Incierto futuro del periodismo impreso

No de ahora, sino de hace ya más de dos décadas, casi tan pronto como aparecieron los procesadores,  la telefonía celular, internet y los teléfonos inteligentes y casi a la par las redes sociales con su intrincada intercomunicación, aunque frecuentemente con auténtica desinformación o falsas noticias ─fake news─  empezamos a preguntarnos: ¿tiene futuro el periodismo impreso cuando casi todo lo conocemos, y hasta lo vemos al instante?

A lo anterior se suma una serie de dudas, de muchas interrogantes que preocupan como: ¿Hasta dónde llegarán los diarios? ¿Qué será de las revistas? ¿Qué de los libros? ¿Qué de las librerías? ¿Al cabo de cuánto tiempo las bibliotecas serán solo museos? Pero antes, ¿qué será de las editoriales y toda esa cadena productiva y de quienes en ella laboran?

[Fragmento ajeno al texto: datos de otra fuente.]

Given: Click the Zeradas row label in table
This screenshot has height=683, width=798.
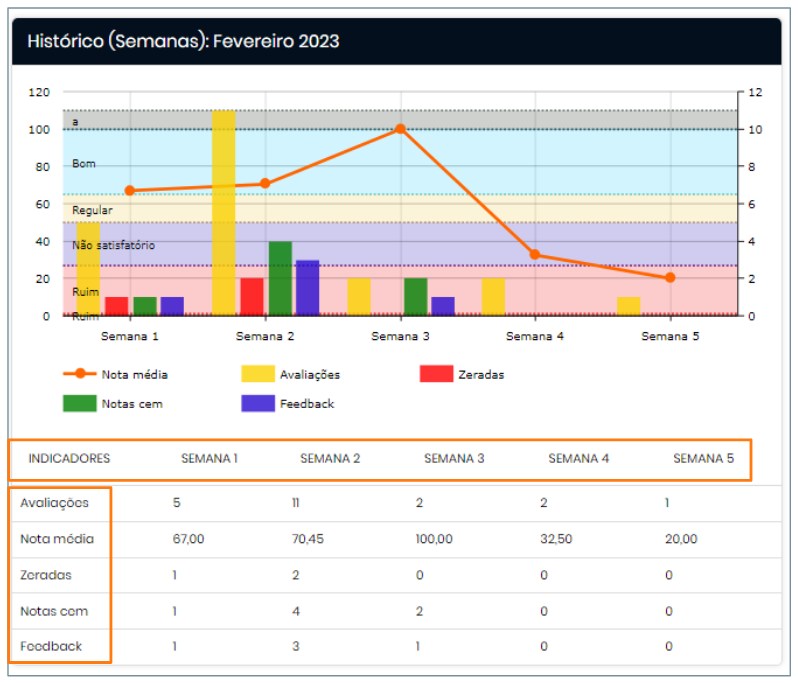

De hecho, ya están ocurriendo despidos masivos en todos esos eslabones deteriorados –señaladamente en los periódicos, en donde los salarios, para quienes tienen la suerte de quedarse, no han aumentado desde hace mucho─ por la crisis económica acelerada por la pandemia de Covid-19.

El número de lectores, de verdaderos lectores ─de esos que leen más allá de uno o dos párrafos frente a la luz del celular o de la computadora, y qué no decir de los impresos─, decrece abrumadoramente. Mucho más allá de lo jamás imaginado.

Y una pregunta más que muchos no sabremos responder: ¿Qué será del uso correcto, o siquiera aproximadamente correcto, del idioma cuando se prioriza no el trato al ente de carne y hueso cuanto al uso abusivo del lenguaje de género, se atropella la escritura sustituyendo, por ejemplo, la Q por la K o la G por la W y el vocabulario de los millennials y de la generación Zeta se reduce a unas cuantas palabras?

La comunicación a través de la red virtual es una auténtica maravilla que nos informa al instante y eso ha sido muy bien aprovechado por gente profesional, conocedora y responsable. No obstante, ante la facilidad de escribir lo que a muchísimos les viene en gana, tomar fotos, hacer videos a diestra y siniestra, de manera recurrente lanzan al espacio hechos no confirmados y, como ya lo enuncié antes, desinforman, alarman, ofenden, calumnian y difaman desde algún tipo de radicalismo ideológico o escondidos en el anonimato y en las granjas de bots, gracias a la sobre exposición que facilitan las redes sociales, donde tantos, tantos, sin la menor formación, la hacen de reporteros y comentaristas a la vez.